**PROBLEM STATEMENT**
Write out exactly the lines from the one containing "The height and" through the last line of the records below, both included, and leave out any pictures.

Collected data entries:
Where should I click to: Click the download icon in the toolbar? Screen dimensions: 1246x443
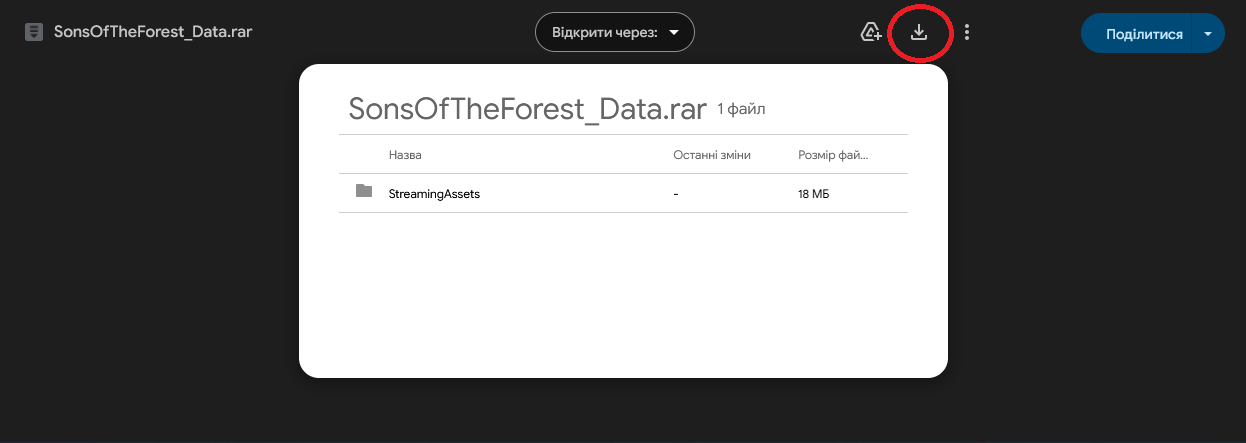(919, 33)
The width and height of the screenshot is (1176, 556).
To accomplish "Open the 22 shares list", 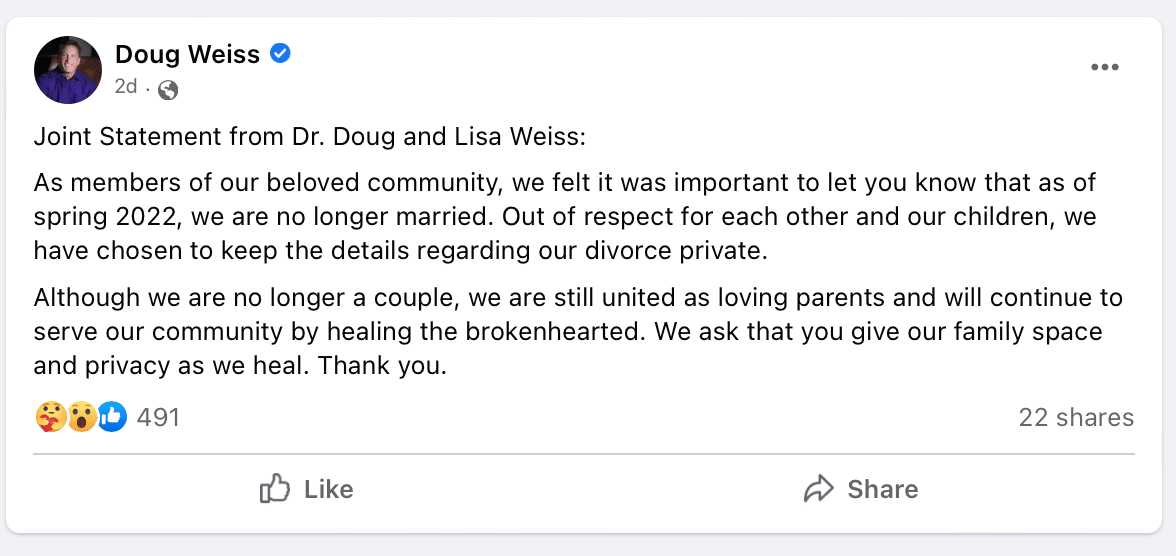I will [x=1076, y=417].
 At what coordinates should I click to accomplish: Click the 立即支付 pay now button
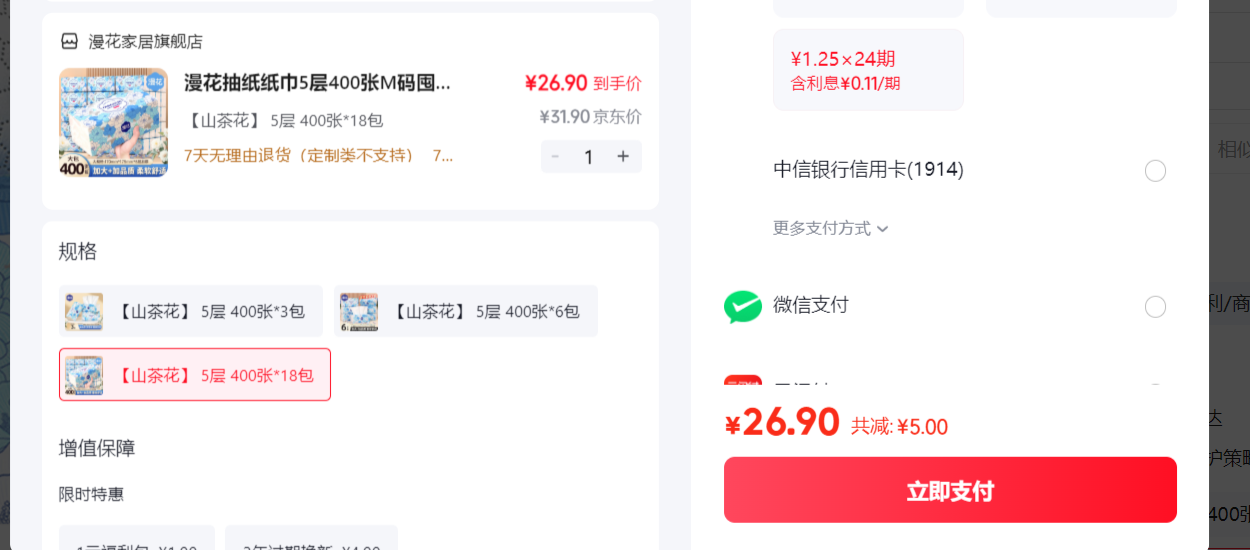tap(950, 490)
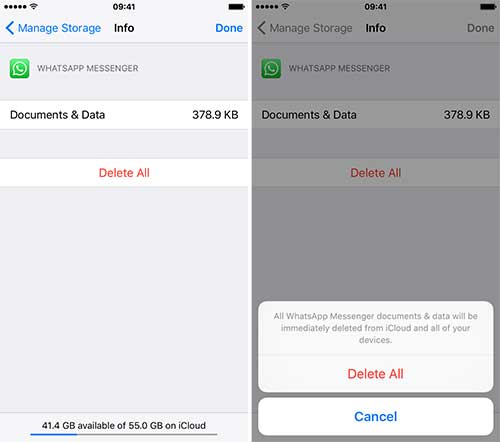
Task: Tap the blue back chevron beside Manage Storage
Action: 10,28
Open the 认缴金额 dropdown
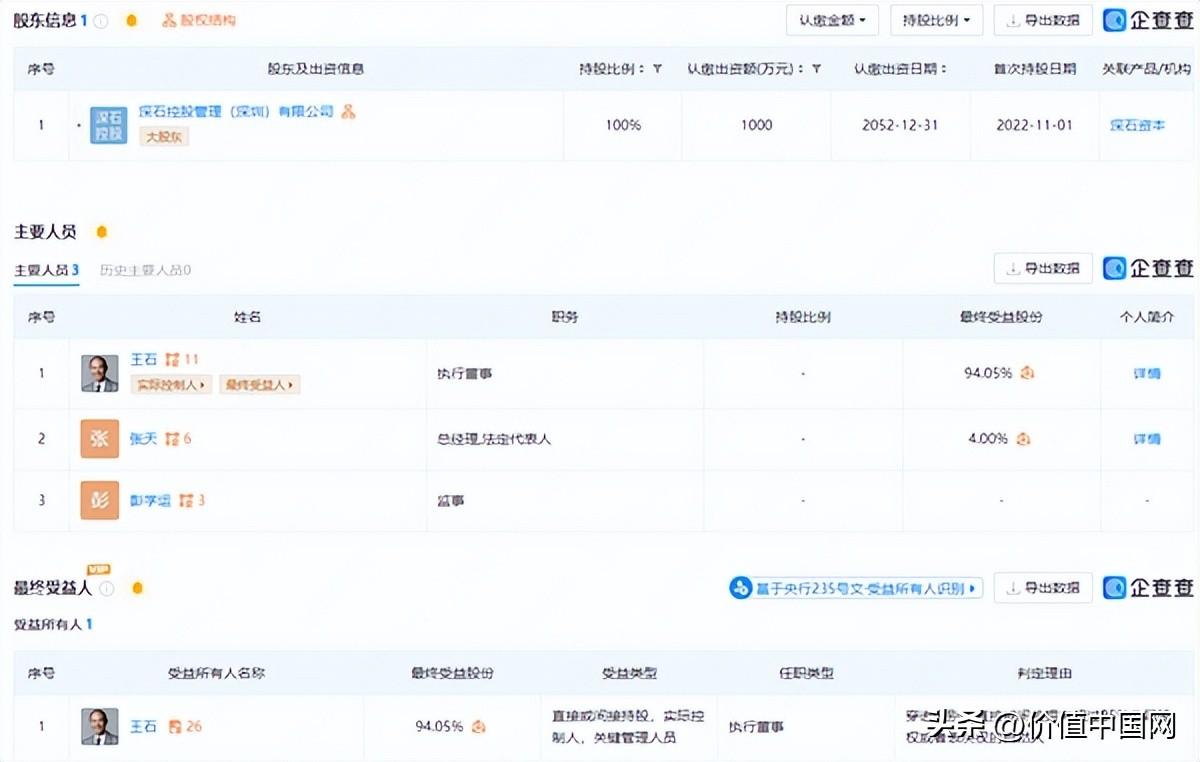This screenshot has height=762, width=1200. [x=832, y=20]
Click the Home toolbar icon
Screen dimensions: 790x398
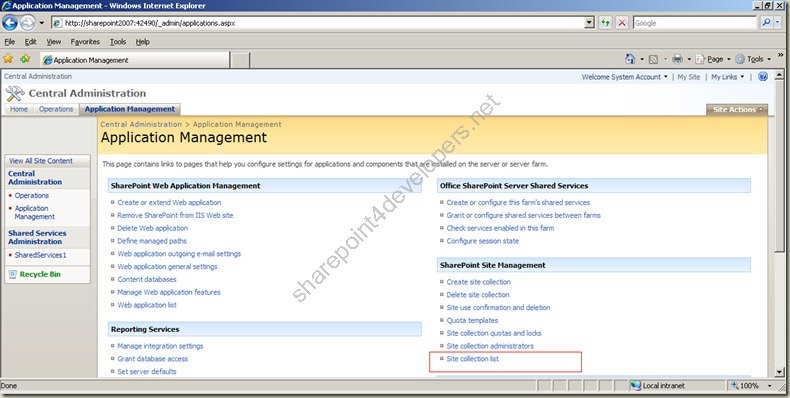point(630,59)
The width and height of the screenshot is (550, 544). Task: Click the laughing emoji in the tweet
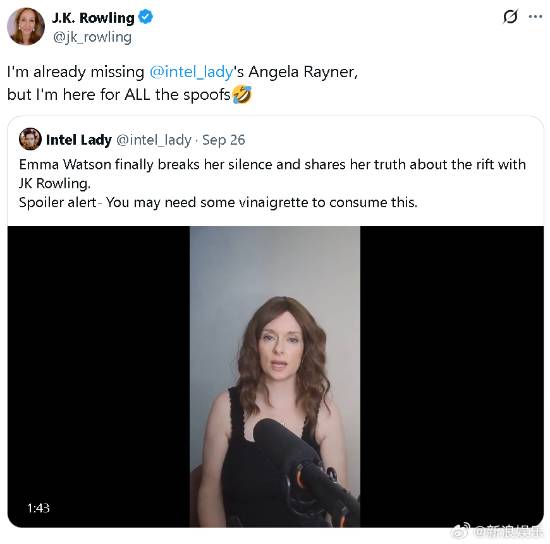tap(242, 95)
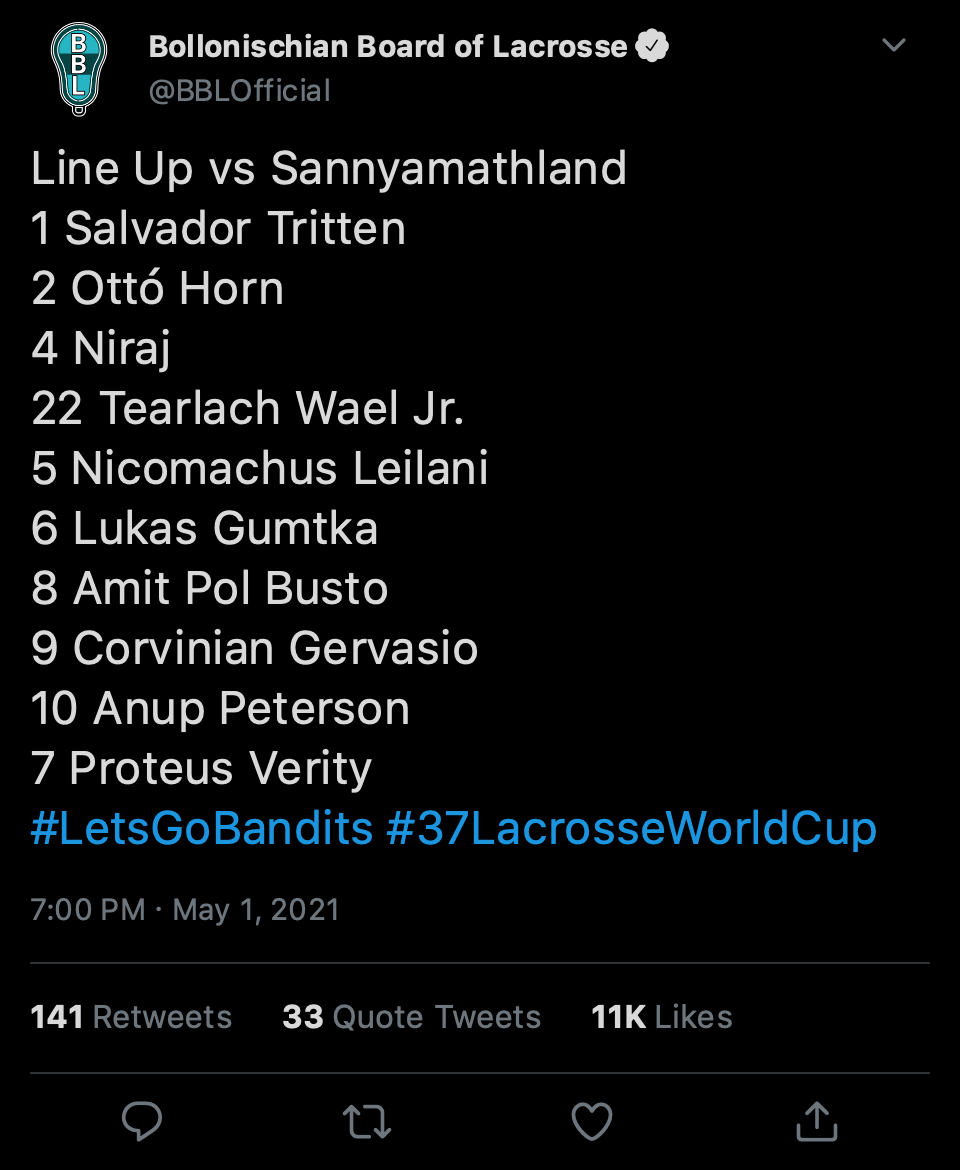Click the verified badge beside the account name

pos(652,46)
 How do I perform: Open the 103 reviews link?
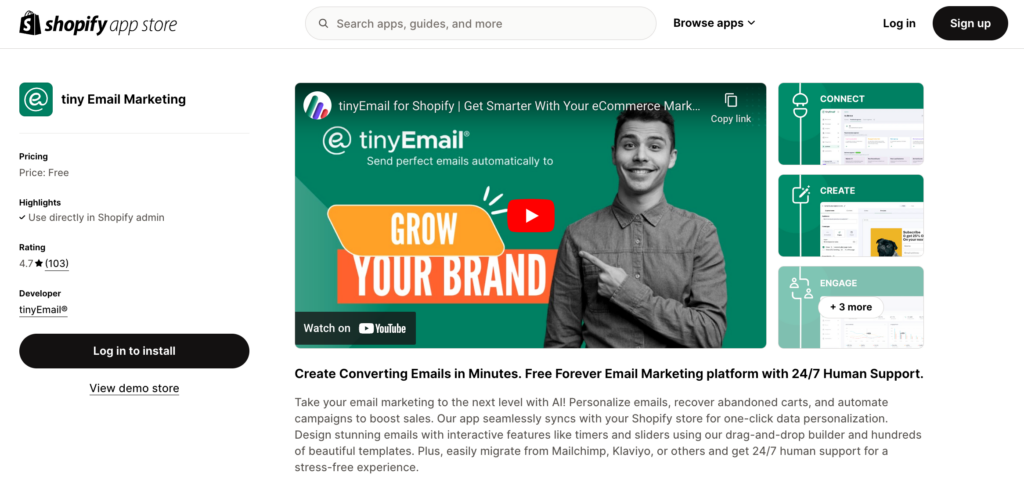[x=57, y=264]
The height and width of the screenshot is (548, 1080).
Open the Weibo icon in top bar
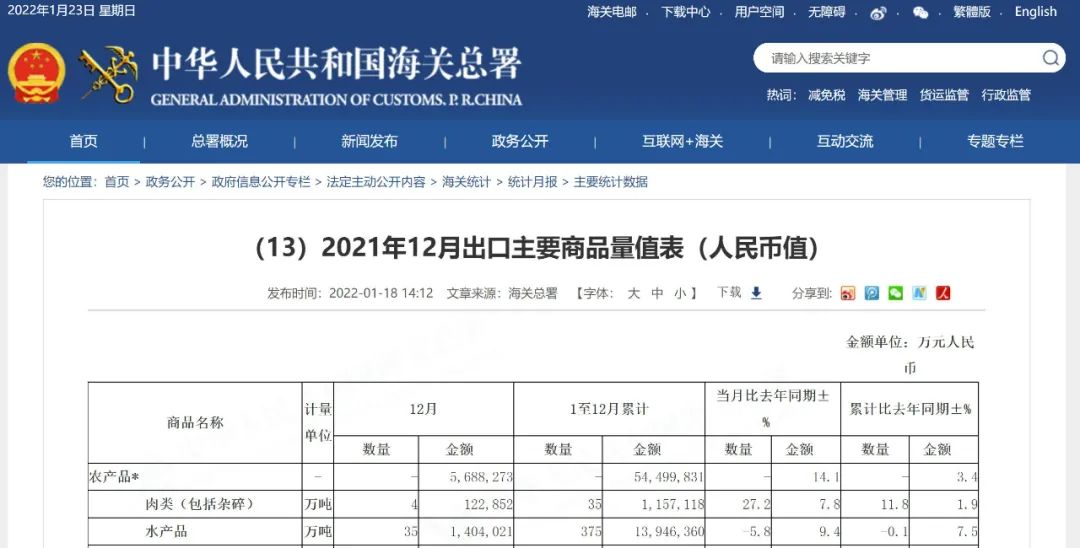pyautogui.click(x=878, y=13)
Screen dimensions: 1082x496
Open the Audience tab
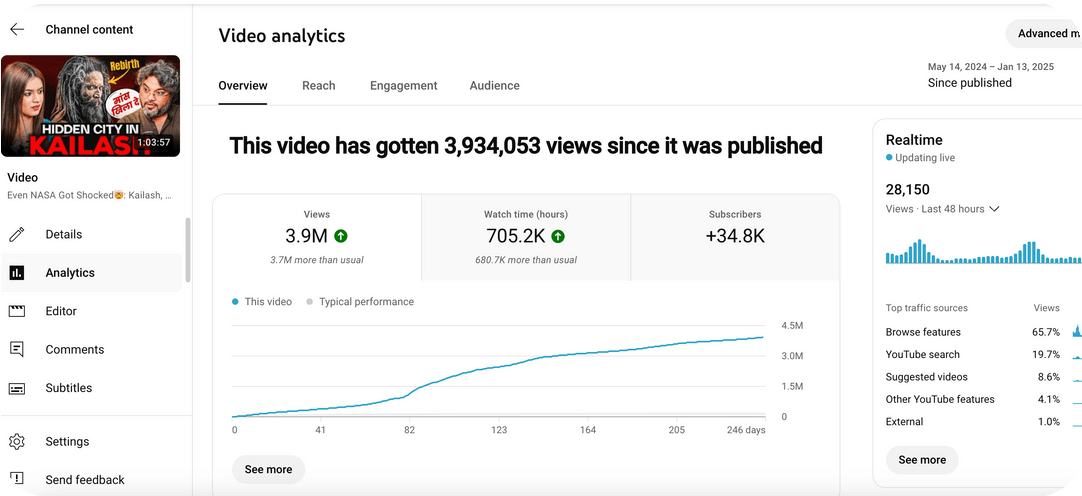(x=494, y=86)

**RESULT BELOW**
The height and width of the screenshot is (548, 1080).
Open the Weibo icon in top bar
pyautogui.click(x=878, y=13)
Screen dimensions: 1082x496
Open the Audience tab
(x=494, y=86)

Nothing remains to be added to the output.